On a long-running yarn
Sheep grow two teeth a year until they have eight
They prefer running water when they drink
Ewes usually give birth to twins
They were under farmers' orders - and they were off.
And it was Grey Face who proved he was king of the jumpers by ramming home his advantage to win by a short horn in the Sheep Grand National.
The bizarre race takes place every year at Hoo Farm in Telford, Shropshire.
Punters were reported to have fleeced local bookmakers who apparently priced up the leading contenders, and then went 20-1 baaaa.
Outsider Grey Face left the pundits with red races as he beat off the flying Biggles Bomber to win the 16-runner contest.
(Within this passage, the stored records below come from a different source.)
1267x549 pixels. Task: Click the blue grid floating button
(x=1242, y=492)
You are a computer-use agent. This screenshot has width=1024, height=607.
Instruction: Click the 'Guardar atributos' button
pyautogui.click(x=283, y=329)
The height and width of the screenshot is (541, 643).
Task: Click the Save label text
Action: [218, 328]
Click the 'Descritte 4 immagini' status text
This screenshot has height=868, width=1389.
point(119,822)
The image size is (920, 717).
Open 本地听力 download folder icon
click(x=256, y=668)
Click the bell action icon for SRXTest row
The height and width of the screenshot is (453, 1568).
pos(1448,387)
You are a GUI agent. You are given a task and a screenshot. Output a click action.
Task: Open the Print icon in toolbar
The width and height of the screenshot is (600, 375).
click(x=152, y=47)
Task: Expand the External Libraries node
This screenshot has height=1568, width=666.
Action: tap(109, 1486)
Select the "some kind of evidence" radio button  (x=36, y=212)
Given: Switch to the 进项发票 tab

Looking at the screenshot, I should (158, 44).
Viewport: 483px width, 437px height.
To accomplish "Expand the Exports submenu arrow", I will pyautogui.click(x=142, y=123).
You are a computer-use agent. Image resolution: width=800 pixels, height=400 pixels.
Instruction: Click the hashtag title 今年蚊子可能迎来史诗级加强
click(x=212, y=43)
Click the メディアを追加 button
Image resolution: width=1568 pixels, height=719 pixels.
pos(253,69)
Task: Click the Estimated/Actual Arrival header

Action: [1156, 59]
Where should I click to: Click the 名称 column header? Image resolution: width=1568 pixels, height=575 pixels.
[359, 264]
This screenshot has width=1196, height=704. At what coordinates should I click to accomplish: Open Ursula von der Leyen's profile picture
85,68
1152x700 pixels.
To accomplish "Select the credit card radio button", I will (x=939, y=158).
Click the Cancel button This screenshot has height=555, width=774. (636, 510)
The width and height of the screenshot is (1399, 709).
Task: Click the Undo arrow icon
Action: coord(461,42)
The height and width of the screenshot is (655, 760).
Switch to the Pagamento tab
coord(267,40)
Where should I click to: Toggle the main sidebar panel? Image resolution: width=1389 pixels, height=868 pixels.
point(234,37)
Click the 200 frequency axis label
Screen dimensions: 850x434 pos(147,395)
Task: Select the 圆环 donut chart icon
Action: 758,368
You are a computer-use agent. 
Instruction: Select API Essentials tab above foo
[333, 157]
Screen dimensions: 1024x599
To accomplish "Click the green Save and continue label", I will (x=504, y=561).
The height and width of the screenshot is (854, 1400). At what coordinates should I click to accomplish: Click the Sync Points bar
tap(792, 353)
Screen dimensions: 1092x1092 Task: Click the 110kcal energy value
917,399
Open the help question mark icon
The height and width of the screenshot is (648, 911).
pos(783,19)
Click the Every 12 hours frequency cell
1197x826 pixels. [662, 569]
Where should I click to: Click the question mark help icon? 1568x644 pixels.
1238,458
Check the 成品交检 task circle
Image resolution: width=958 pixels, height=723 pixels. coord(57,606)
The event sounds too good to be ewe, but follows in a fine tradition of bizarre races, such as the Mascot Grand National at Huntingdon.
And the Shropshire contestants can be forgiven for feeling a little sheepish as they take on such daunting obstacles as Woolly Leap and Fleecers Brook.
Run over a furlong (about one-eighth of a mile or 200 metres), the big race takes place over a horseshoe-shaped course.
The sheep, who all came to the farm as orphans, carry knitted jockeys on their backs.
Starting from a field, they race over the jumps towards the finish - a food trough.
Bleeting Tom was the race favourite with three-times winner Sylvester Stallone also well-fancied.
But 11-year-old Stallone looked rocky as age took its toll, and he finished well beaten.
The idea for the sheep showdown came in 1989 after a late-evening conversation about maggot racing.
Although Hoo Farm regularly hosts sheep racing, it is only the Grand National that sees such a large field of runners.
And it's a shear delight every year!